ЧТО СДЕЛАТЬ
1. Как, согласно отрывку о недвойственности, мистики Индии всегда говорили о мире?
2. Выпишите из отрывка о недвойственности дословно фрагмент от слов «Этот свет никогда» до слов «следуют все числа.».

ИСХОДНЫЙ ОТРЫВОК
⁂
Они не знают, что внутренняя природа никогда не была смыслом объектов, что это врата тончайшего, чудесного, великого освобождения, осознающего все, не окрашивая и не препятствуя.

Этот свет никогда не прекращался: с прошлых эпох до нынешних, он был ровным, никогда не изменяясь. Тончайшее озарение духовного света не зависит от развития и утонченности.

Из своего непонимания люди улавливают лишь формы вещей — это совсем как при растирании глаз искусственно вызывается появление оптических иллюзий.

***

Нет второй личности... Этим небольшим утверждением Да Хуэй говорит, что все сущее — одно. А поскольку нет второй личности, мы не можем даже сказать, что это есть одно.

Это нужно понять... потому что в тот момент, когда мы говорим «один», — возникает «два». Потом следуют все числа.

В Индии мы разработали окольный путь говорить «один», — не прямой. Мистики этой страны никогда не говорили, что мир, сущее — одно; они всегда говорили: «Это не два, это недуально».

Может показаться, что нет разницы — однако тут есть некая логическая проблема. Если вы говорите «один», — это подразумевает целую серию номеров, все числа. Если вы говорите «не два», — вы не говорите «один», — однако вы обозначаете «один», не называя его, обозначаете единство.

Вот почему Да Хуэй тоже говорит таким же образом: «Нет второй личности». Он мог бы сказать просто: «Есть только одна личность», — но он хорошо обученный логик, интеллектуал первой степени; потому он тоже очень ясен, чтобы не совершить никакой ошибки, когда он высказывает что-нибудь об истине. А сейчас он как раз в состоянии сказать что-то об истине.
⁂
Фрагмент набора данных
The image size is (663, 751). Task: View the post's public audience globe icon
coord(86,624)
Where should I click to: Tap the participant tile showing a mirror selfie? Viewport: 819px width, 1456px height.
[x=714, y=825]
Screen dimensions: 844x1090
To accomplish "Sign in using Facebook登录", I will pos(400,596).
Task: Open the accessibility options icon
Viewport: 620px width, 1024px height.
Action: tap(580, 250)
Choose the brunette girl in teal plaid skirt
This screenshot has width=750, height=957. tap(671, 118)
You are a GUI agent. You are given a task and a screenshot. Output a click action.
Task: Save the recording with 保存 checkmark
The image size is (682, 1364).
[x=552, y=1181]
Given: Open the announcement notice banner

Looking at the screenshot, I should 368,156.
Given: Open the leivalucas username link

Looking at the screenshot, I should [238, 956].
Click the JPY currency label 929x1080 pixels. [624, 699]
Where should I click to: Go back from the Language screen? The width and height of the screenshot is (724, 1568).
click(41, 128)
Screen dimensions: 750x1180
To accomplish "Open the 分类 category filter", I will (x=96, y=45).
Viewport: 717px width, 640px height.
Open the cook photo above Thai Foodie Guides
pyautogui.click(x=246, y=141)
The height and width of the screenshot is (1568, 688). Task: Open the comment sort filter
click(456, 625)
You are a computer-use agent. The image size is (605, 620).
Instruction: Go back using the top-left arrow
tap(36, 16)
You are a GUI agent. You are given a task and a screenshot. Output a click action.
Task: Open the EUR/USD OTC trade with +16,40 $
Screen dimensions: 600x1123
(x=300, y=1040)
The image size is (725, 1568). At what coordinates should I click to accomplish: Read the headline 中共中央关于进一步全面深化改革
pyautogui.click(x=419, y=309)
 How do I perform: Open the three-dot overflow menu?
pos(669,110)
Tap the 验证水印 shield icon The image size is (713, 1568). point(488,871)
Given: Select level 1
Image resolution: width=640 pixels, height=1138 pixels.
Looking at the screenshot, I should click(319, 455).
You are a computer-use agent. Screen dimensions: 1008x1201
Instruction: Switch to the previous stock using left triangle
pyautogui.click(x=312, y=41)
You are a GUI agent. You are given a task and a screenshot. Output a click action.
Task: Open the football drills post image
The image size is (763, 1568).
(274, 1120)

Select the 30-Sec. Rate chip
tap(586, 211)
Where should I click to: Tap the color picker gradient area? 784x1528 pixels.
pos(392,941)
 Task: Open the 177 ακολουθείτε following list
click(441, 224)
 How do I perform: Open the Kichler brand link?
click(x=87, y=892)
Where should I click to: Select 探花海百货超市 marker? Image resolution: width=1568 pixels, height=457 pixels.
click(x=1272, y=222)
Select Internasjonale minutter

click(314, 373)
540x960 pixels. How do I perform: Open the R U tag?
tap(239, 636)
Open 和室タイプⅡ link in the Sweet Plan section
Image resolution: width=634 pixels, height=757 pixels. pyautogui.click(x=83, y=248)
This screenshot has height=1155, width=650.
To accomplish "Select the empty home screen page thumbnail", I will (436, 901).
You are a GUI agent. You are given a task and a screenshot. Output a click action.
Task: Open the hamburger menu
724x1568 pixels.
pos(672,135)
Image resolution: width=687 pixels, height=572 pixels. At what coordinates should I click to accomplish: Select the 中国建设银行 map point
⁂
ПОЛНЫЕ ОТВЕТЫ
1. Они говорили: «Это не два, это недуально».

2.
Этот свет никогда не прекращался: с прошлых эпох до нынешних, он был ровным, никогда не изменяясь. Тончайшее озарение духовного света не зависит от развития и утонченности.

Из своего непонимания люди улавливают лишь формы вещей — это совсем как при растирании глаз искусственно вызывается появление оптических иллюзий.

***

Нет второй личности... Этим небольшим утверждением Да Хуэй говорит, что все сущее — одно. А поскольку нет второй личности, мы не можем даже сказать, что это есть одно.

Это нужно понять... потому что в тот момент, когда мы говорим «один», — возникает «два». Потом следуют все числа.